155. Improvement in the means and methods of navigation.—With the extension of navigation new qualities were needed in ships; speed to cover the great distances, carrying capacity for the storage of bulky cargoes, and stability sufficient to ensure safety in tropical hurricanes or eastern typhoons. The medieval galley, rowed with oars, was, of course, unsuited to long voyages, and sails came into universal use. The favorite types of vessel all showed, however, the influence of medieval models. The caravel, of small tonnage and easily managed, was simply a galley fitted with masts and sails. The galleon was larger, having two or three decks; in it the attempt was made to unite the lines and speed of a galley with the stability and dimensions of a cargo carrier. Finally, the carrack, with four or five decks, combined great carrying capacity with the defensive strength of a floating fortress. Piracy continued to be a plague, especially in the Mediterranean and in waters outside Europe, and the large merchantman with a considerable number of guns enjoyed a great advantage over smaller vessels. We read of ships of a thousand tons and over. The size of the Hanseatic ships trading to London increased so much in the sixteenth century that they could no longer pass London Bridge, or lie at the wharf of the Steelyard; and the increase in the size of ships caused changes in the importance of ports, by which Seville gave place to Cadiz, Rouen to Havre, Dordrecht to Rotterdam.

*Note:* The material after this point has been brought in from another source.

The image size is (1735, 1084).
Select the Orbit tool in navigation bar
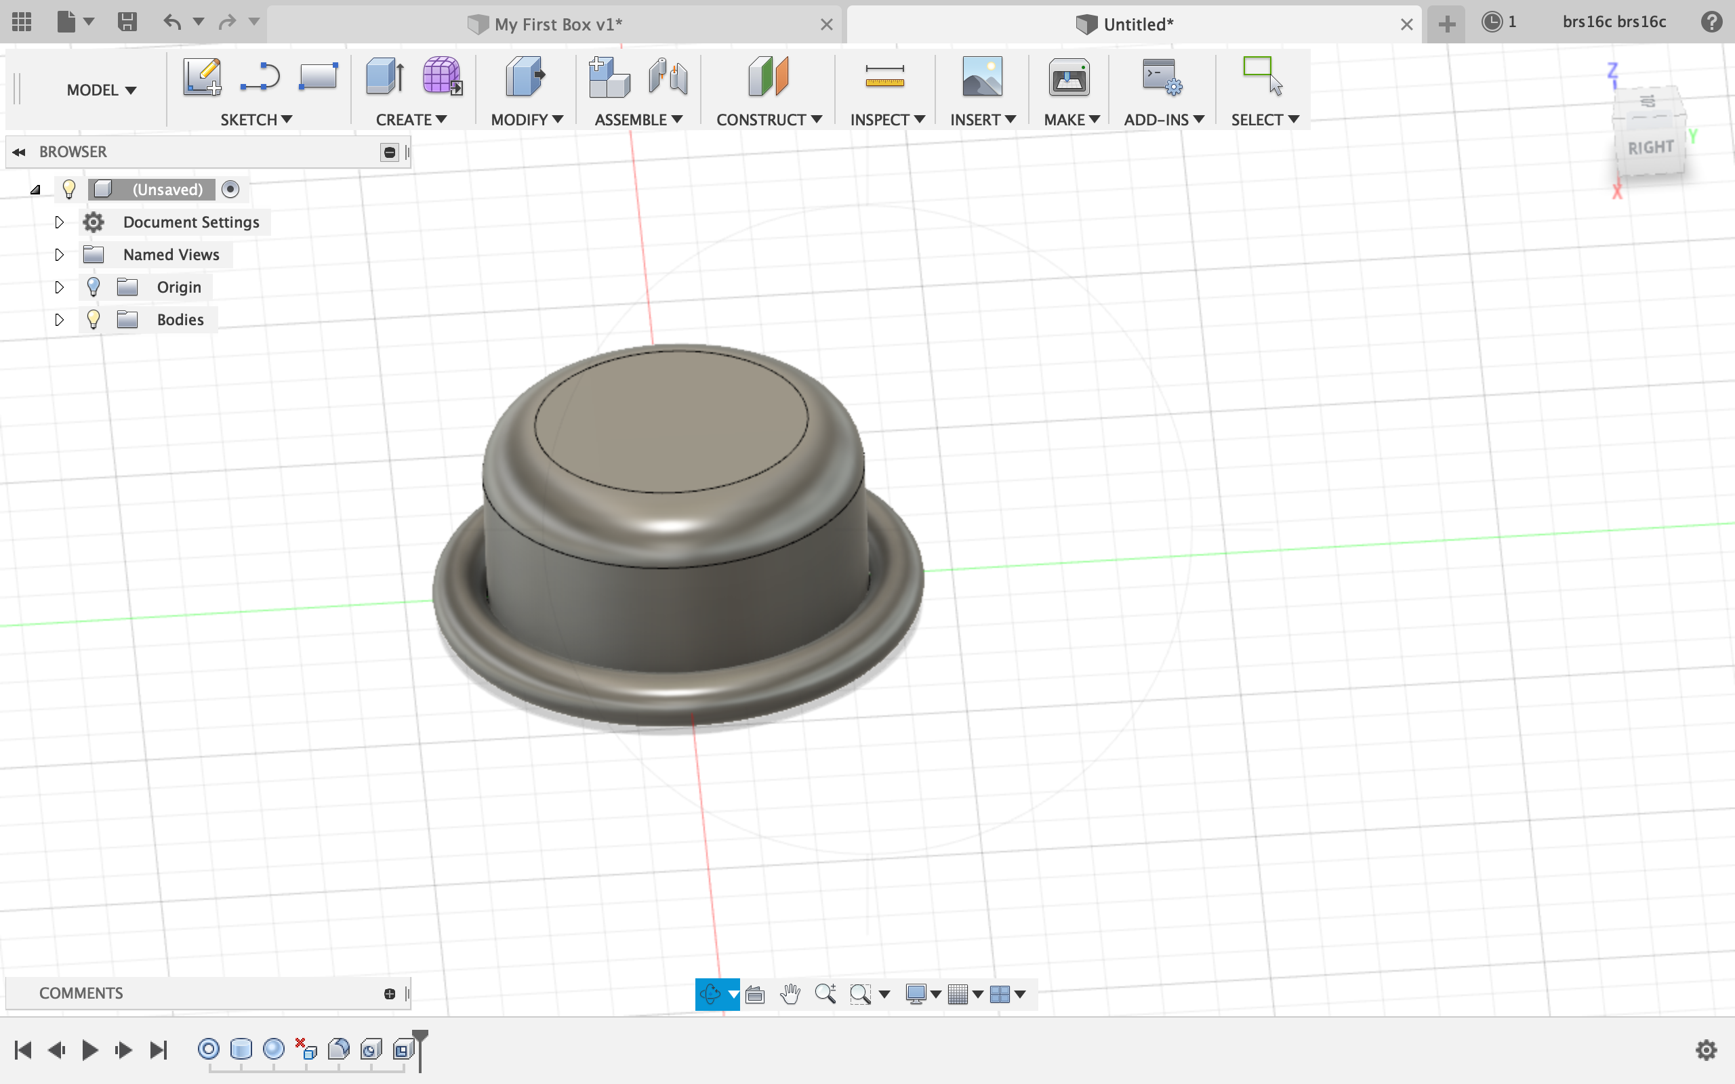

Improvements were effected also in the art of navigation, especially in the means of determining the position east and west. The simple means of the later Middle Ages could give some idea of a vessel’s latitude, but very little of its longitude. The introduction of the log in the seventeenth century enabled a sailor to measure distance traversed more accurately, and the invention of the chronometer in the eighteenth century gave at last a reliable and practical means of determining longitude at sea. Progress in scientific astronomy was made of service to sailors by tables which were the forerunners of the modern “nautical almanac”; and charts and sailing directions became, as the result of generations of experience, more trustworthy and more useful.

QUESTIONS AND TOPICS

1. Character and life of Prince Henry of Portugal. [E. G. Bourne, Prince Henry the Navigator, Yale Review, Aug., 1894, 3: 187-202, reprinted in Essays in historical criticism, N. Y., 1901; or one of the readings in the bibliography.]

2. Measure on the map the distances traversed in the voyages in search of the sea-route to India; indicate these distances on a straight line, with the dates, that the rapid increase in the extent of the voyages may be apparent.

3. Early life and first voyage of Columbus. [Bourne, Spain, chaps. 1 to 3.]

4. Early Christian pilgrimages to the East. [Beazley, chap. 1.]

5. European explorers in Asia. [Cheyney, chap. 3; Verne, vol. 1, part 1; Beazley, chap. 3.]

6. Write a report on one of the countries of the East visited by Marco Polo. [See the translation of his travels.]

7. Development of geographical science before 1500. [Beazley, Introduction, chap. 5.]